(INPUT MATERIAL Opens)
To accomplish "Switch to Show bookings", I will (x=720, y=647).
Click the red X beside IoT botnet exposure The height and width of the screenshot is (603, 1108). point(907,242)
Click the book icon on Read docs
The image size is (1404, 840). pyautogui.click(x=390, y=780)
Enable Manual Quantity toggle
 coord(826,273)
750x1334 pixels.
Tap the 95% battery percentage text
(INPUT MATERIAL Closes)
(INPUT MATERIAL Opens)
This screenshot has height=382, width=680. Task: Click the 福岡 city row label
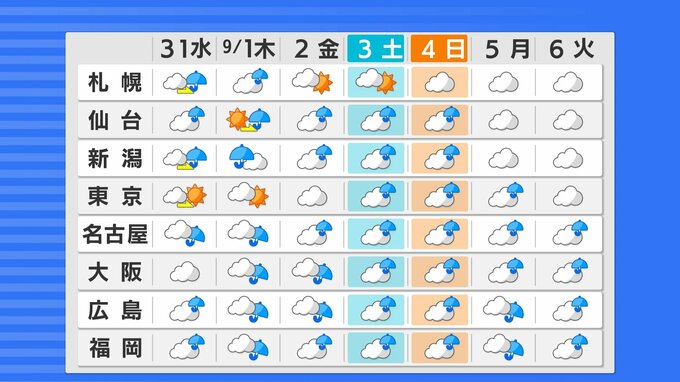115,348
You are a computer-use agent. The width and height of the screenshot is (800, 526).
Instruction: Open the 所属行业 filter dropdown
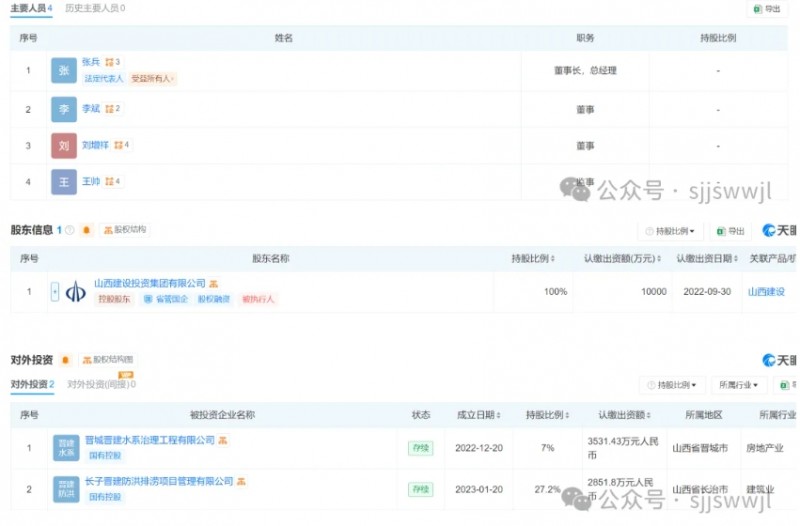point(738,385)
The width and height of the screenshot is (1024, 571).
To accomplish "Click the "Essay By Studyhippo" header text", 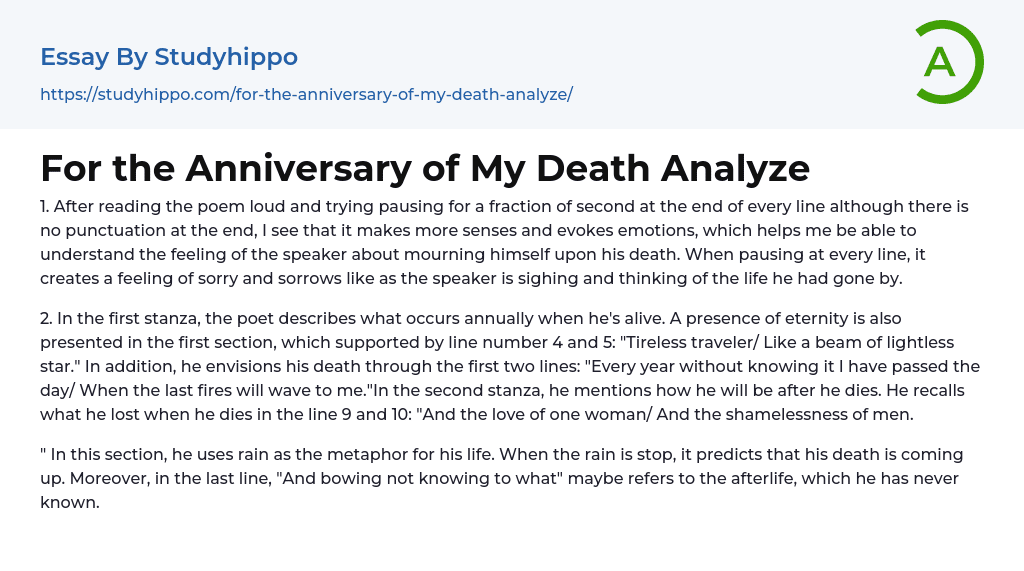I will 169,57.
(INPUT MATERIAL Closes)
EXERCISE PROMPT:
What is needed is an exact copy of the lines above, from the one containing "750x1334 pixels." through the one containing "Tap the 95% battery percentage text", with nothing added.

ANSWER FOR THIS EXERCISE:
750x1334 pixels.
Tap the 95% battery percentage text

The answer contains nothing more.